2013 Women's Challenge Cup
- Winners: Thatto Heath
- Runners-up: Bradford Thunderbirds
- Biggest home win: Stanningley 56 – 0 Hunslet Hawks
- Biggest away win: Stanningley 0 – 94 Bradford Thunderbirds

= 2013 Women's Challenge Cup =

Women's rugby league competition

The 2013 Women's Challenge Cup was an English rugby league knockout tournament competed for during the summer of 2013. This was the second staging of the Challenge Cup and it was won by Thatto Heath who beat Bradford Thunderbirds 54–12 in the final. The Challenge Shield was won by Normanton Knights who beat Featherstone Rovers 34–16 in the final.
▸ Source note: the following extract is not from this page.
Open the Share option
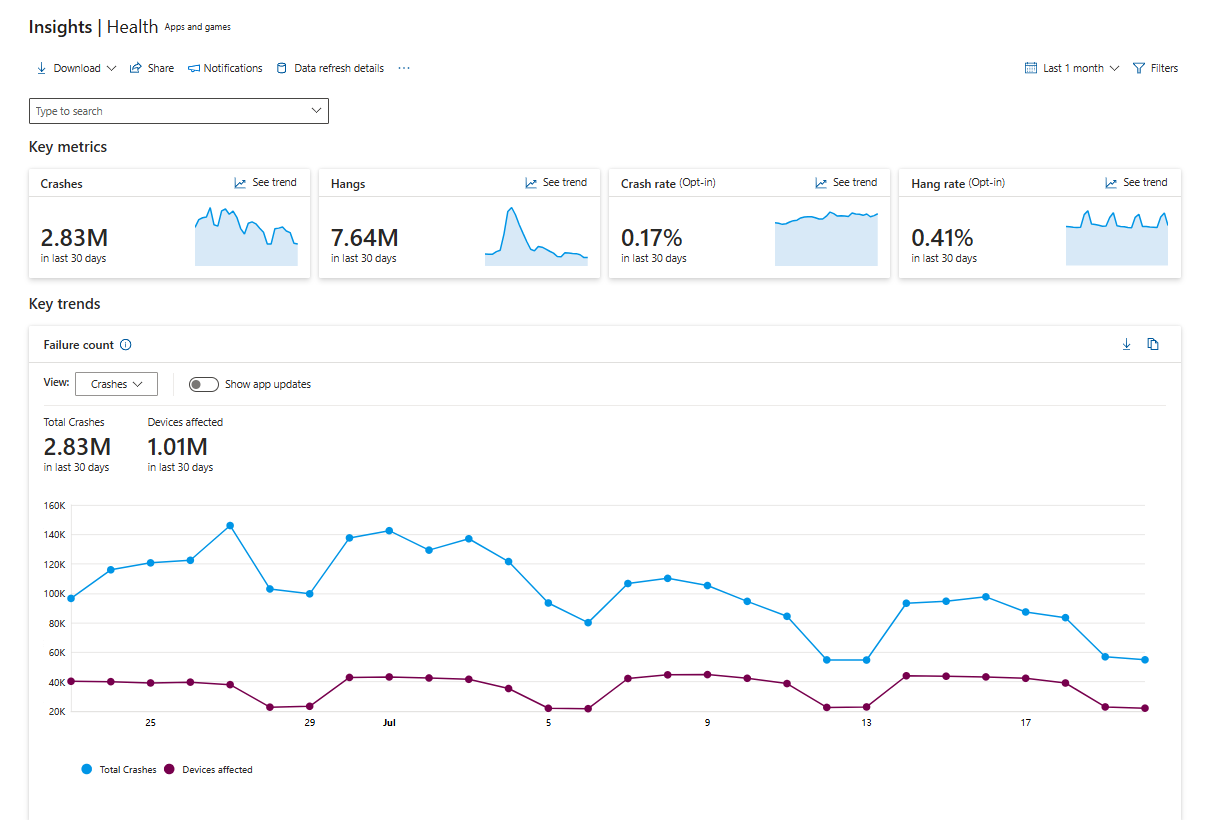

Both finals took place on 23 June 2013 at The LoveRugbyLeague.Com Stadium, Batley.

==Round One==
The first round was played on 14 April:
- Brighouse 8 – 40 Wigan St Patricks
- Chorley Panthers 8 – 20
- 56 – 0 Hunslet Hawks

==Round Two==
The second round was played on 28 April:
- Bradford Thunderbirds 24 – 0 Leigh East
- Crosfields 32 – 22 Featherstone Rovers
- Leigh Miners Rangers 18 – 30 Coventry Bears
- Normanton Knights 0 – 28 Thatto Heath
- Oulton Raidettes 4 – 12 Whinmoor Warriors
- Southampton Spitfires 24 – 0 Leyland Warriors
- Wigan St Patricks 4 – 24 Castleford Panthers
- Stanningley - Bye

==Round Three==
The third round was played on 21 May, 26 May and 2 June:
- Castleford Panthers 12 – 54 Bradford Thunderbirds
- Crosfields 24 – 0 Coventry Bears
- Stanningley 22 – 12 Whinmoor Warriors
- Thatto Heath 24 – 0 Southampton Spitfires

==Semi Finals==
The semi-finals were played on 9 June:
- Stanningley 0 – 94 Bradford Thunderbirds
- Thatto Heath 56 – 6 Crosfields

==Final==
The final was played on 23 June 2013 at The LoveRugbyLeague.Com Stadium, Batley. The score was Bradford Thunderbirds 12–54 Thatto Heath. Claire McGinnis scored four tries for Thatto Heath and Amy Smith kicked seven goals. Following their success the Thatto Heath team were given a civic reception at St Helens Town Hall.

==Challenge Shield==
===Shield Round One===
The first round was played on 26 May and 2 June:
- Featherstone Rovers 24 – 0 Chorley Panthers
- Hunslet Hawks 40 – 10 Oulton Raidettes
- Leigh Miners Rangers 28 – 18 Brighouse
- Normanton Knights 24 – 0 Wigan St Patricks

===Shield Semi Final===
The semi-finals were played on 9 June:
- Leigh Miners Rangers 8 – 22 Featherstone Rovers
- Normanton Knights 74 – 4 Hunslet Hawks

===Shield Final===
The shield final was played on 23 June 2013 at The LoveRugbyLeague.Com Stadium, Batley. The score was Featherstone Rovers 16–34 Normanton Knights.